The timing of the steps is: the first two beats of the first measure do three quick steps (one piva double, left, right, left); then on the third & fourth beat of first measure do three quick steps (one piva double, right, left, right); then on the first two beats of second measure do three quick steps (one piva double, left, right, left); and the on the third & fourth beat do a ripresa right (step right, elevate and close with left just touching, weight remains on right).

Thus at the end the left foot is free again as at the beginning making this a neutral step sequence. Within the group of three doubles in this sequence the normal alteration of double left, right, then left is maintained.

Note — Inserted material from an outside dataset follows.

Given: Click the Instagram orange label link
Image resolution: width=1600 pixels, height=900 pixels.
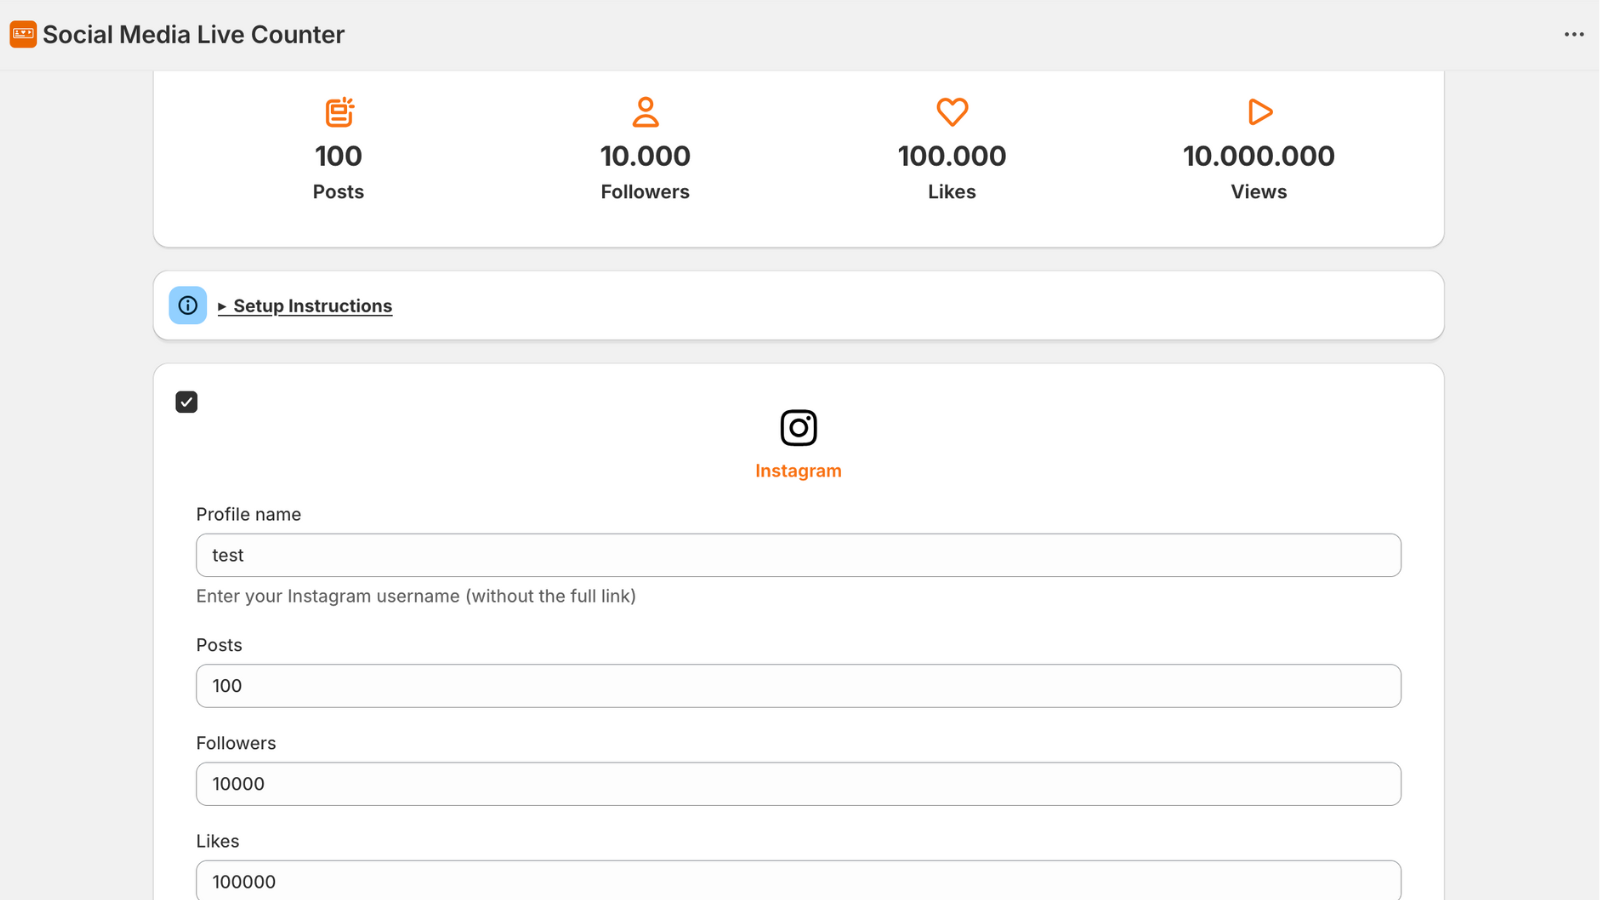Looking at the screenshot, I should 798,471.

Saltarello todescho (slow saltarello):

This is a slower version of the saltarello. The weight is a little further back on the foot than a true saltarello. As in bassadanza saltarello, you step left, then slide right foot up to middle of the left foot, then step left again and hop on left foot with right foot in air, either straight or bent.

Try to maintain the character and bouncy quality of the original step. Usually done in pairs. Each saltarello step ends with the opposite foot free to the one with which it began.

It is important to recognize that even though we most often encounter the saltarello in this slower form in the choreographed dances that it retain the true character of the step with which we dance Saltarello at true Saltarello tempo.

Piva Tempo

This is a fast tempo varying between different dances in speed. It is often scored as 4/4 quadernaria, that is two piva measures are put together in the music.

Piva doubles (doppi):

These are very quick so they tend to become skipped.
Three steps, (i.e. left, right, left) in each measure of 2/4 music. The next sequence would start right, left, right.
In two beats of music, you are stepping on beat one, beat one & half, beat two, then pausing for beat two & half. So it has a syncopated rhythm.

Piva single (sempio):

Single step left or right. Two singles can be done in one piva measure.

Piva is often scored in quadernaria tempo. Consider that two piva doubles or four piva singles can be contained in a single measure of quadernaria tempi (4/4).

Saltarello Tempo:

Saltarello is a style of leaped or hopped dance that was popular onwards from the latter 14th century. Salterello was used as the fast part of a slow/fast dance pairing in the 14th and 15th centuries. In the 15th century this would be with the bassadanza or the Burgundian bassedanse.

Toward the turn of the 16th century saltarello was eclipsed in popularity by the tordion and then gailliard. In the 16th century the pairing was first bassedanse & tordion, then pavane & gailliard.

Salterello doubles (doppio):

Domenico has included a set up for this step in many of his choreographies where dancers shift weight to the right foot so they are ready to begin saltarello.

This is a syncopated double with three steps and a hop. All the steps are leaped or hopped and danced on the balls of the feet lightly. Think gailliard.

With the weight on your right foot, leap or hop onto your left foot, then hop onto the right foot as you bring it forward; leap or hop again onto the left and hop bringing the foot up in the air straight or bent. This is essentially the first of the dances in the gailliard family.

Saltarello can also be done as a single. Step left & hop; step right & hop. Dancers are at liberty to invent figures and move about the floor freely while maintaining the essential rhythm of the saltarello.